Operationally, it was to be faster than previous peers as to better evade interception, and flexible enough to perform alternative roles such as aerial reconnaissance and fighter-bomber duties; pursuing compatibility with multiple turbojet engines also reduced some of the potential manufacturing difficulties. To shorten its development, considerable attention was paid to the existing Arado Ar 234 jet bomber; to this end, design information was supplied by Arado and the Deutsche Forschungsanstalt für Segelflug (DFS) to Heinkel.

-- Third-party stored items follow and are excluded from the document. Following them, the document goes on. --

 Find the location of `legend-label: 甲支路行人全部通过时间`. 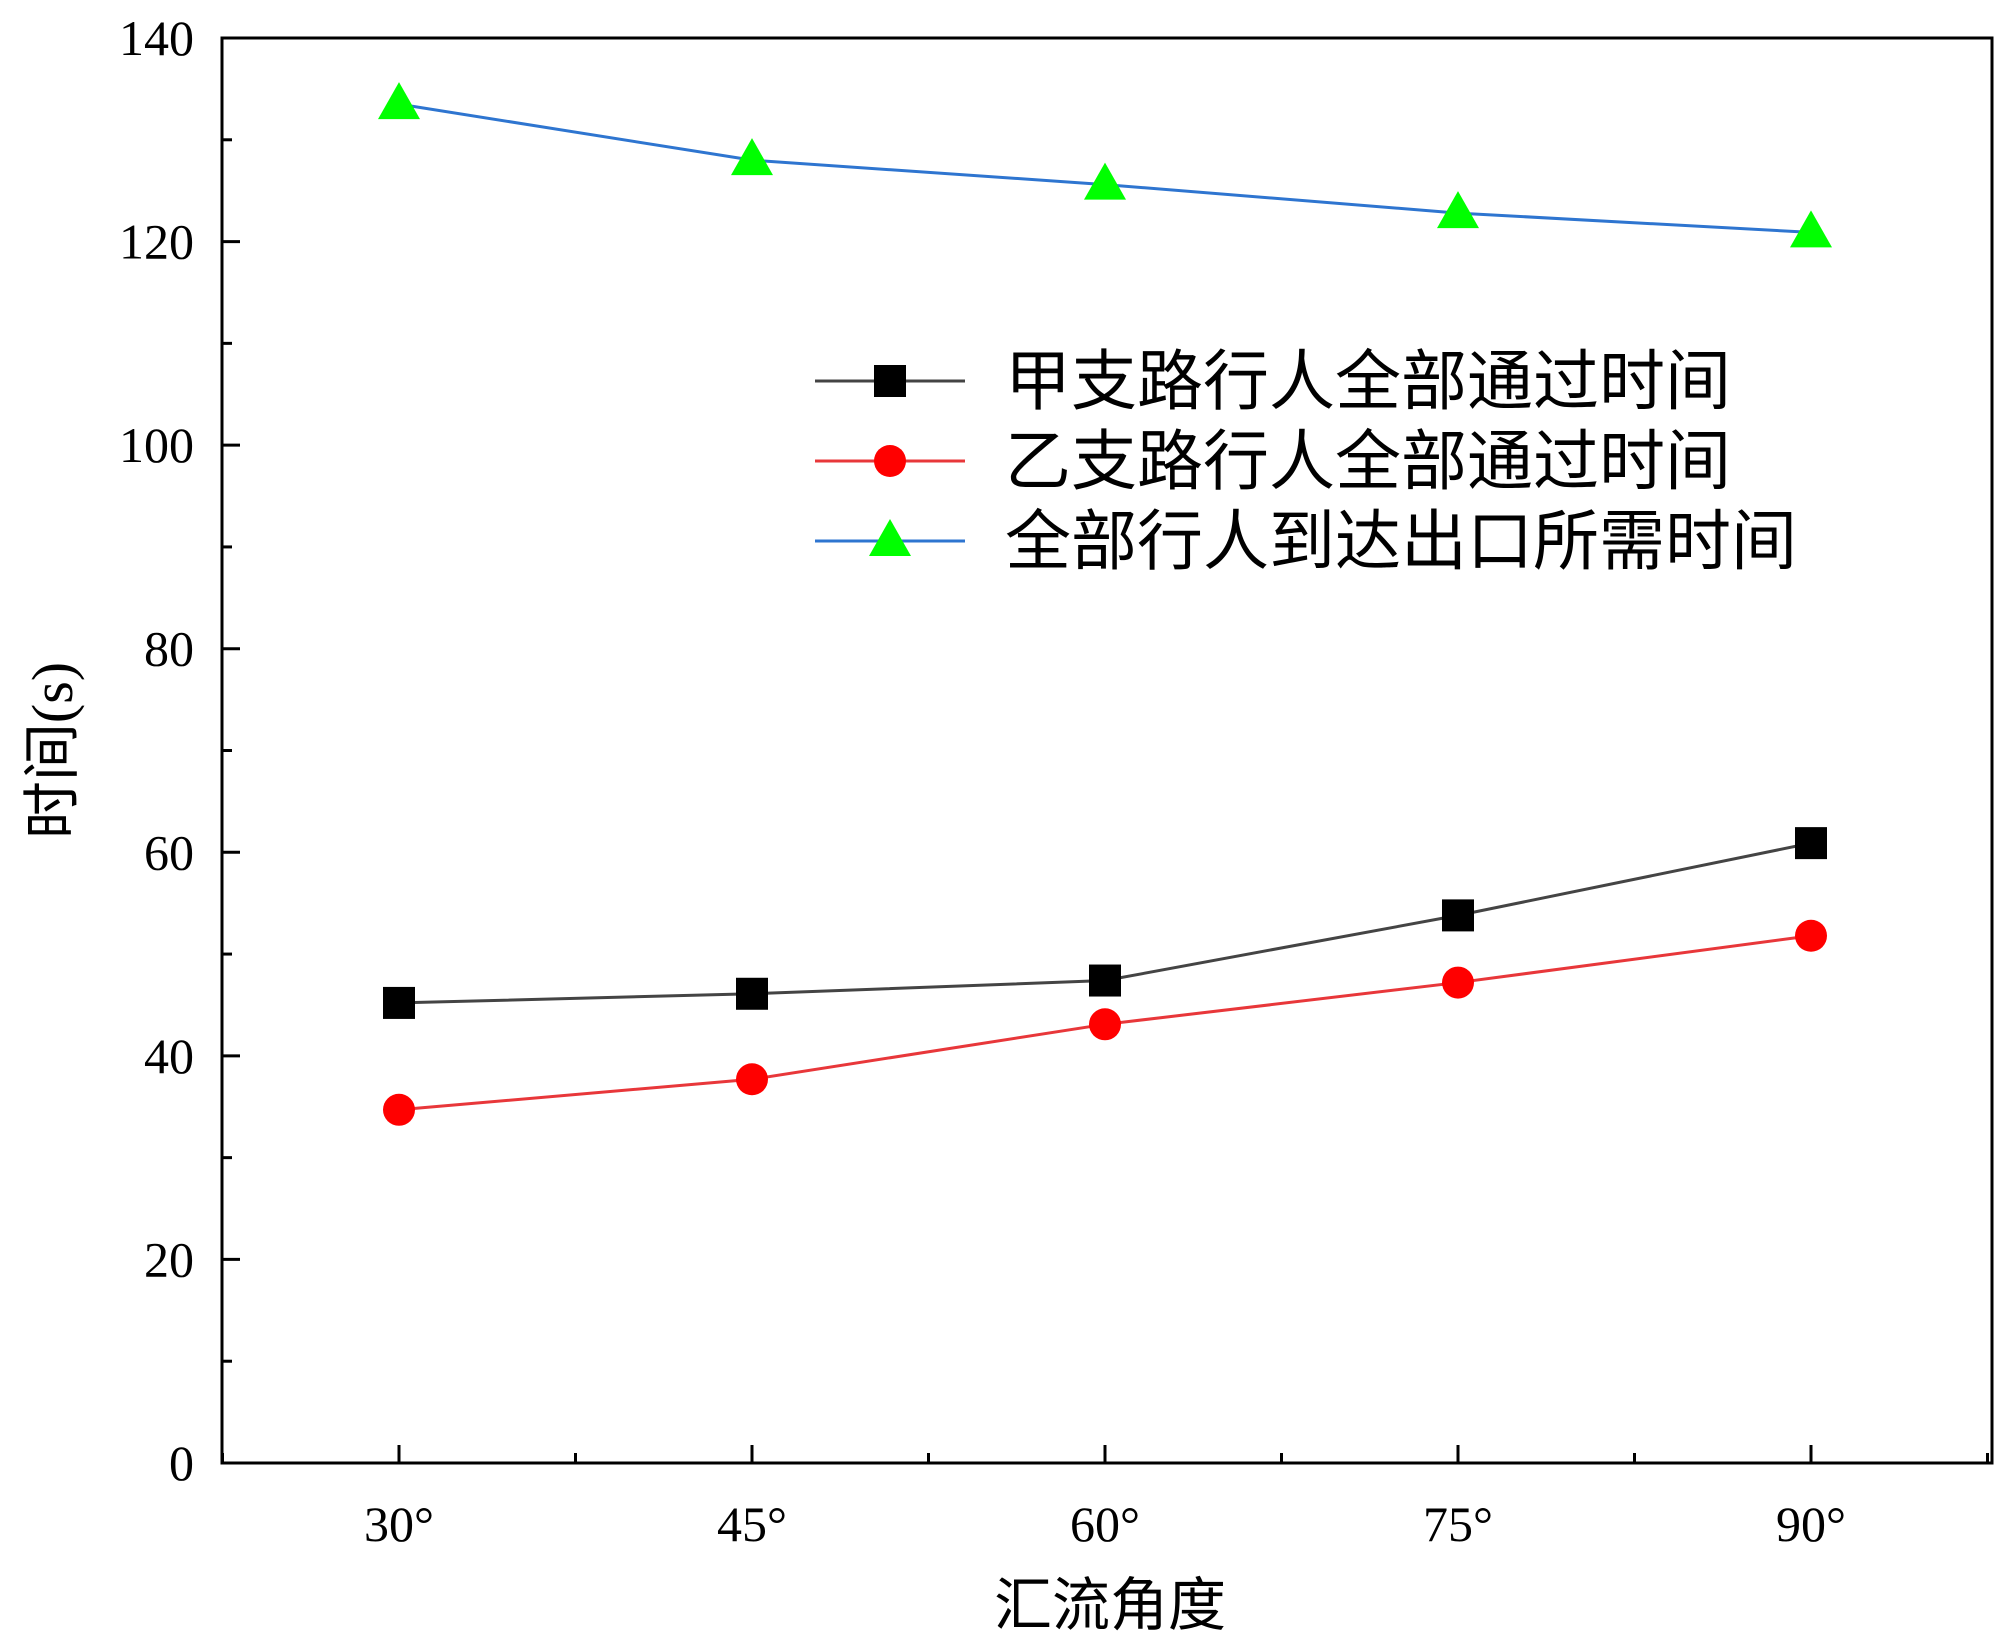

legend-label: 甲支路行人全部通过时间 is located at coordinates (1368, 382).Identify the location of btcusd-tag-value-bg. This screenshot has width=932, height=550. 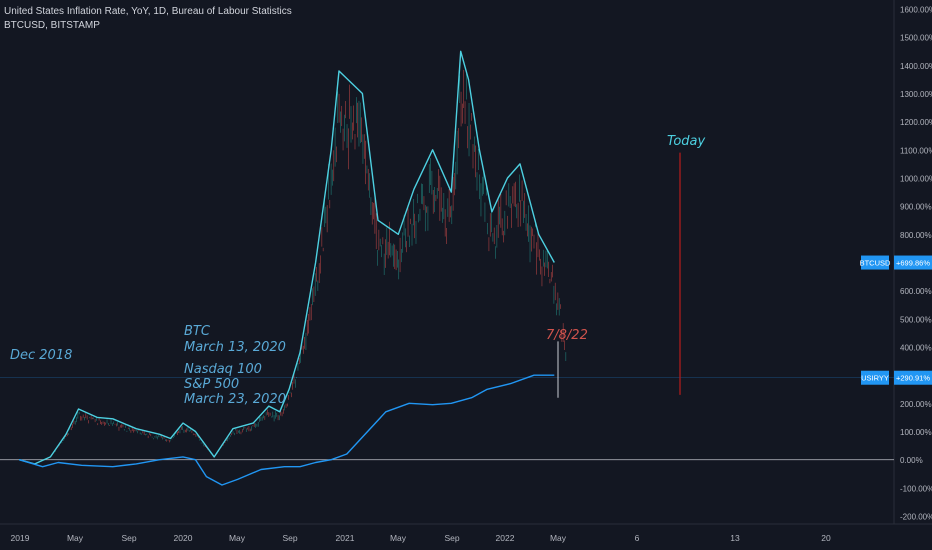
(913, 262).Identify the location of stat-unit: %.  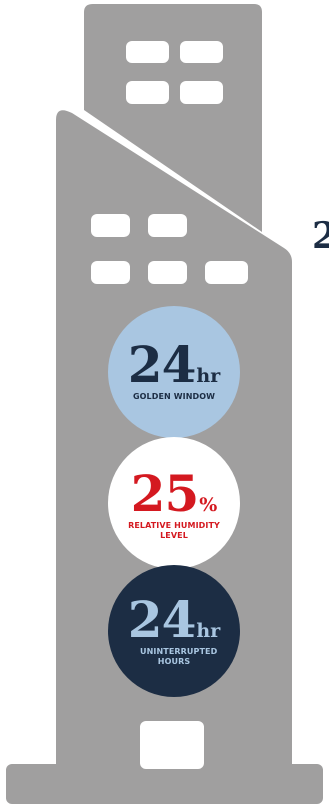
(208, 505).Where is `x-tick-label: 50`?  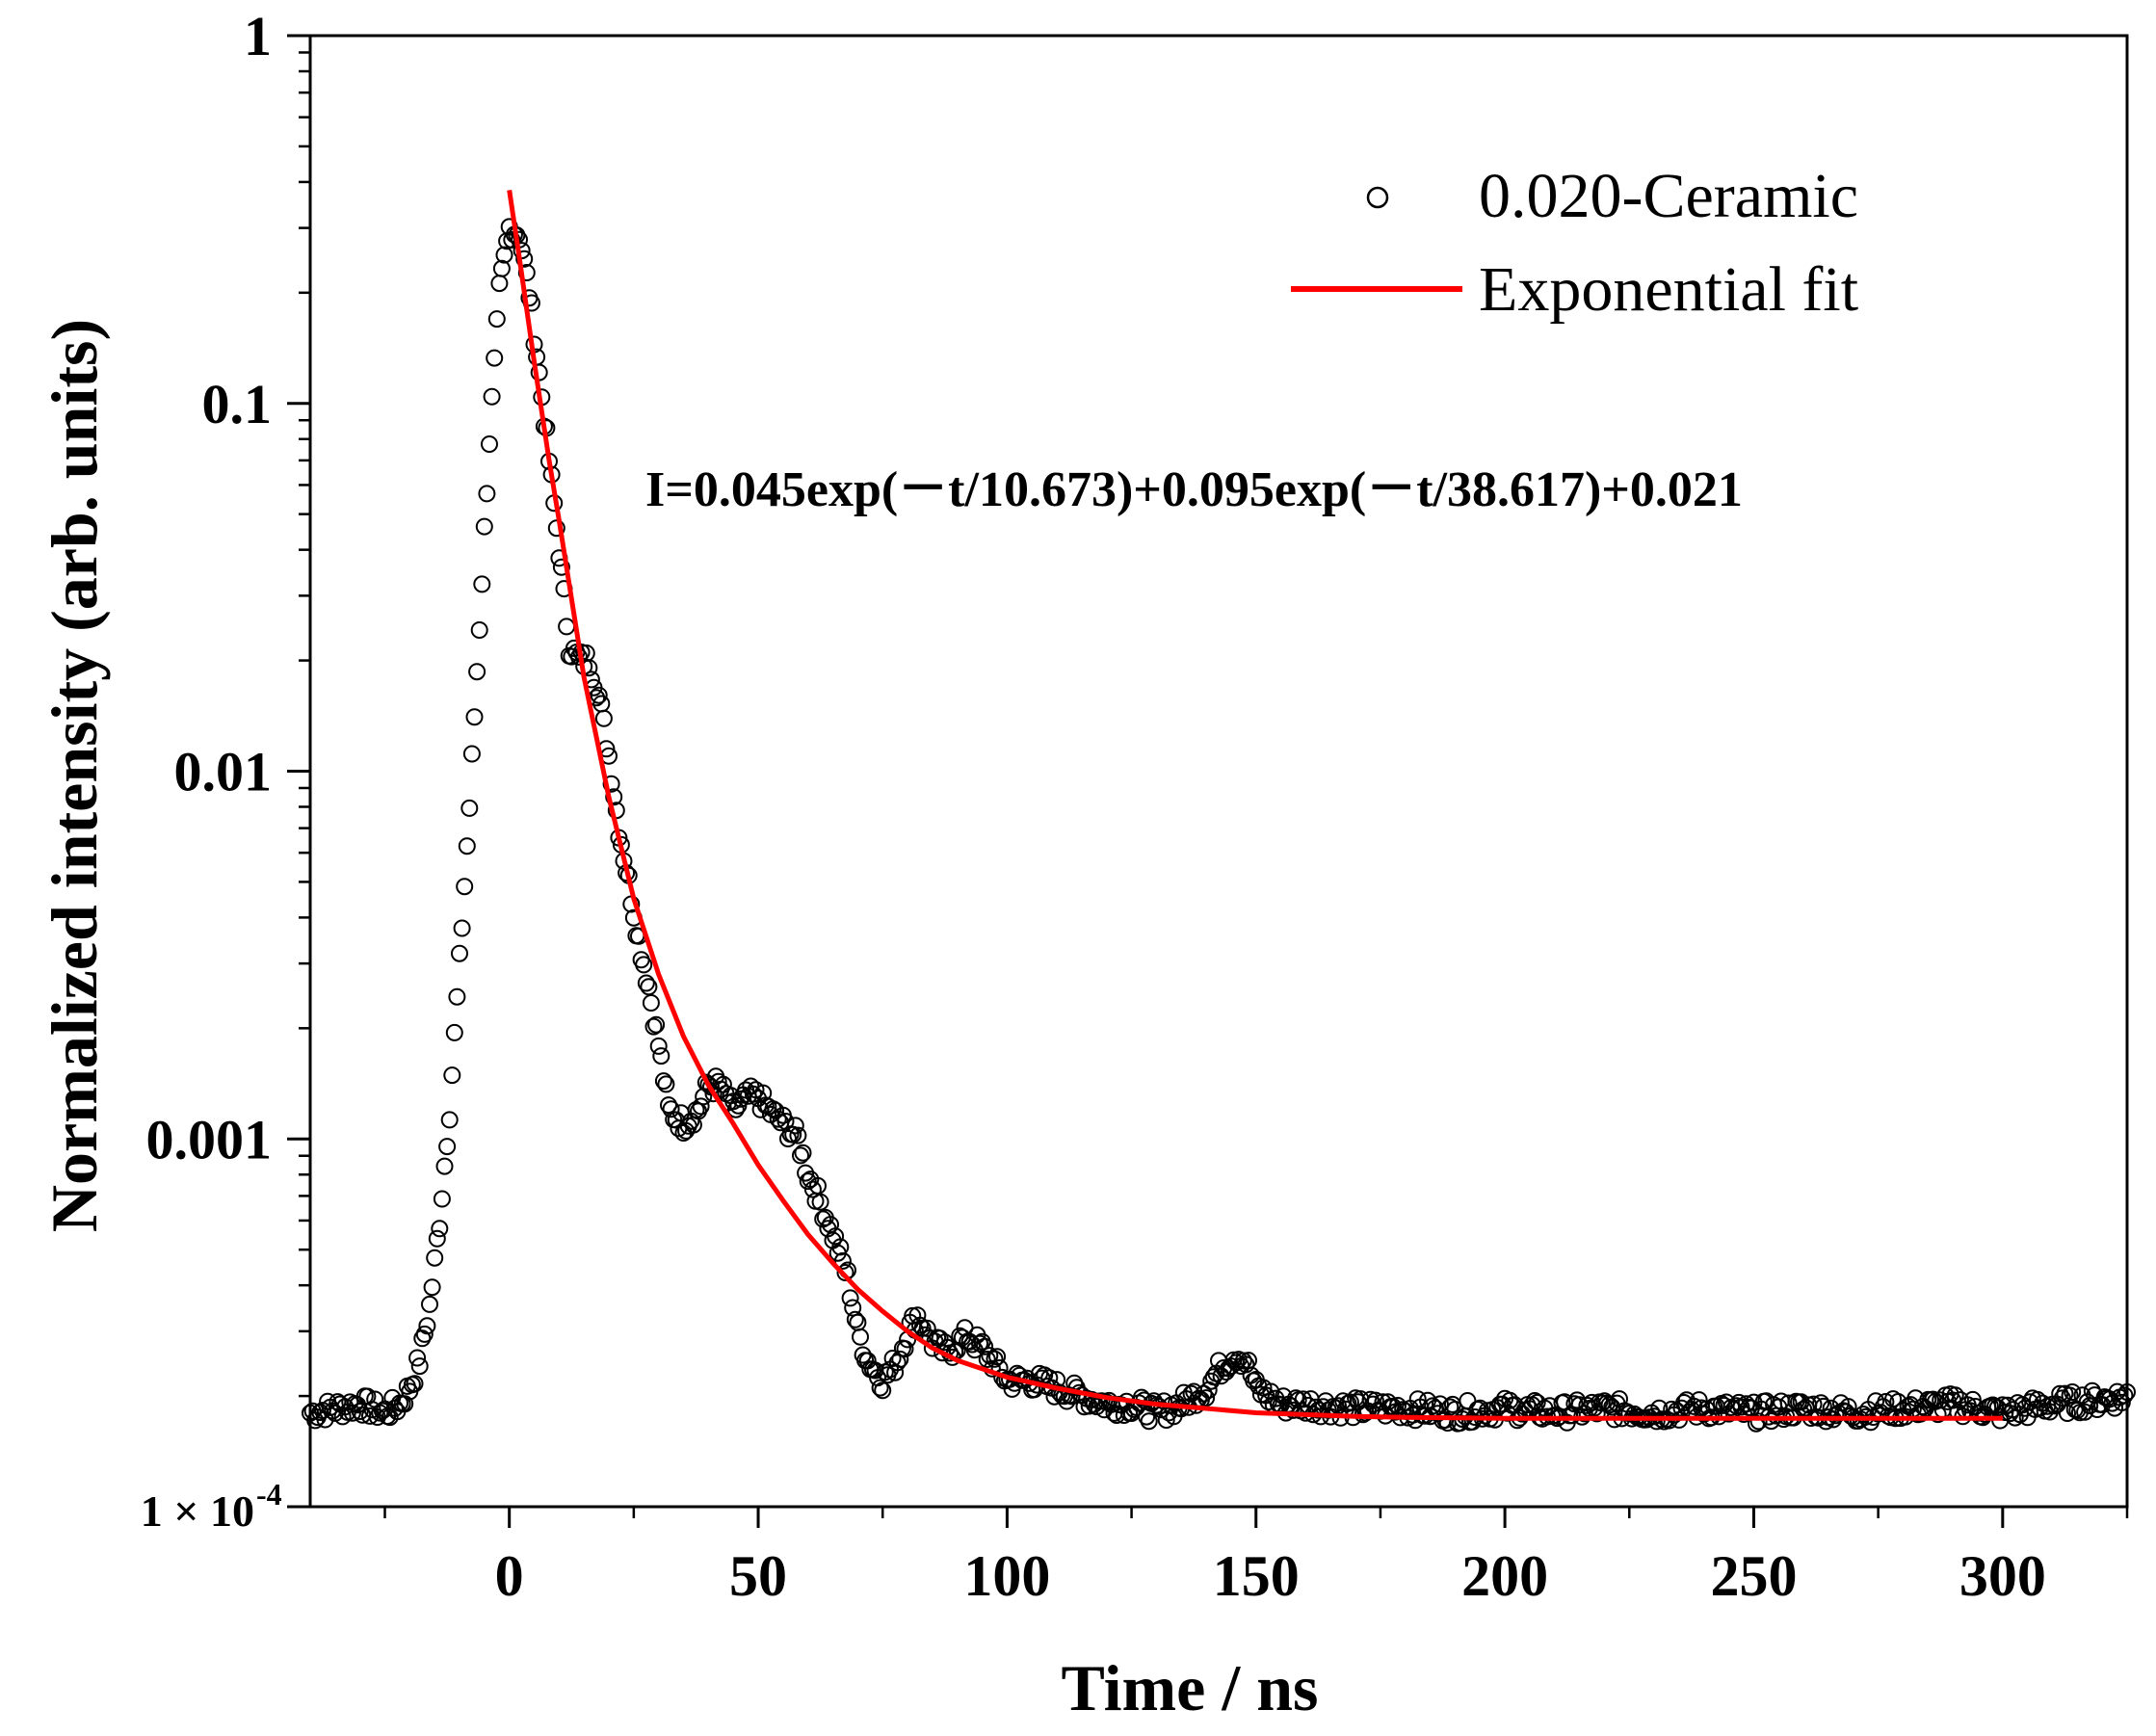 x-tick-label: 50 is located at coordinates (758, 1576).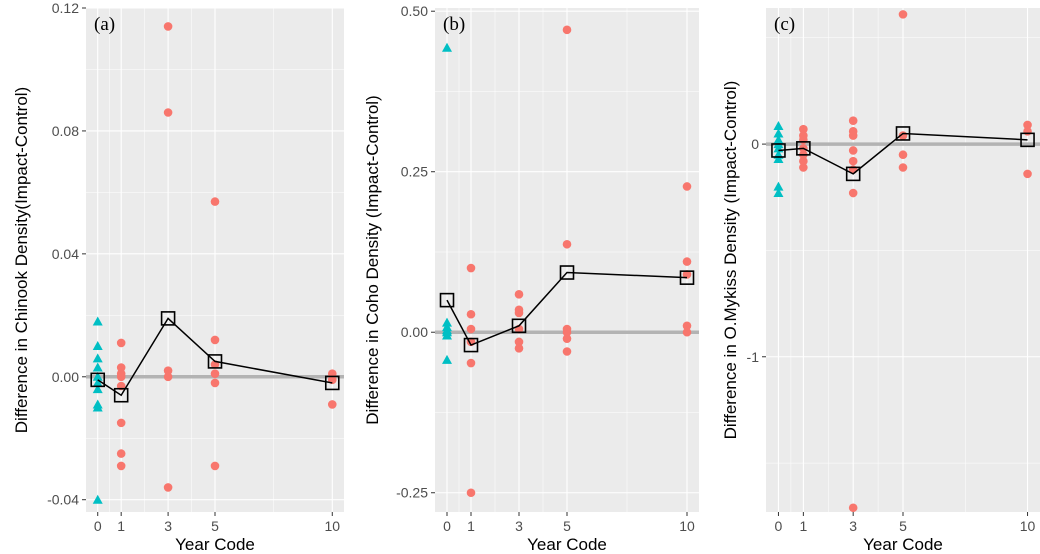  I want to click on y-tick-label: 0.08, so click(66, 131).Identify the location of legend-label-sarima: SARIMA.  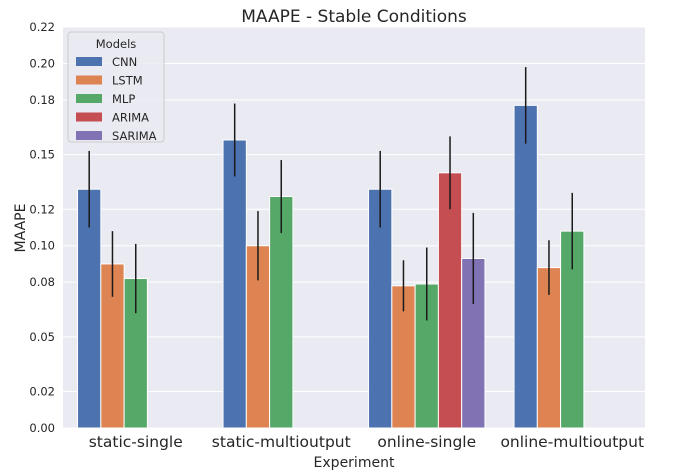
(134, 136).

From at early stage, four distinct models of the aircraft were planned. The He 343 A-1 was a dedicated bomber variant. Amongst the munitions it was intended to carry was the Fritz X guided Anti-ship glide bomb, which would have been radio controlled from the aircraft by a third crew member. The He 343 A-1 was very similar to the He 343 A-2, the variant intended for reconnaissance missions. For extended endurance, an additional 2,400 kg of fuel could be carried in an additional tank in the bomb bay instead of munitions; a pair of Rb 75/30 cameras would have been used for photo reconnaissance. The He 343 A-3 was envisioned for battlefield support, being armed with a pair of MG 151 20mm cannons in addition to four forward-firing MK 103 30mm cannons mounted with its bomb bay. The He 343 B-1 also performed the same role as the He 343 A-3, differing in terms of the armament used, having an upgraded rear turret arrangement that necessitated the redesign of the tail unit.

The Air Ministry reviewed Heinkel's proposal, as well as a competing design produced by Junkers. While the Air Ministry did place an initial order for 20 aircraft, which included the prototype and pre-production units. The company's founder, Ernst Heinkel, personally lobbied in favour of the project, pointing to its simplicity, lower material cost, and more rapid development schedule. It was claimed that as many as 200 He 343s could be supplied by July 1945. The DFS designated the project P.1068. However, during late 1944, Heinkel was ordered to stop all work on the programme and the order was cancelled. This outcome came as a consequence of Germany's deteriorating position in the conflict and to refocus limited resources onto efforts such as the Emergency Fighter Program. The aviation author Daniel Uziel claimed that German authorities had probably wanted Heinkel to concentrate on producing the Heinkel He 162 fighter instead.

While no aircraft were ever completed, much of the design work had been completed and a substantial amount of components for the project had already been produced. The incomplete airframes and components were initially stored by Heinkel in the hope that the project would be resumed. As the conflict approached its conclusion in 1945, the Allied powers sought to obtain whatever technical information that could be recovered from Nazi Germany, particularly on its advanced military projects and aerospace initiatives. The Soviet Union succeeded in acquiring much of the He 343's design and components from Heinkel's facility in Schwechat, outside Vienna. Thereafter, it is alleged that the project served as the basis for the development of the Ilyushin Il-22, albeit with some of the parameters being altered, such as the size and crew numbers. A single prototype was built and flown. The results of these tests were used in development of the Ilyushin Il-28.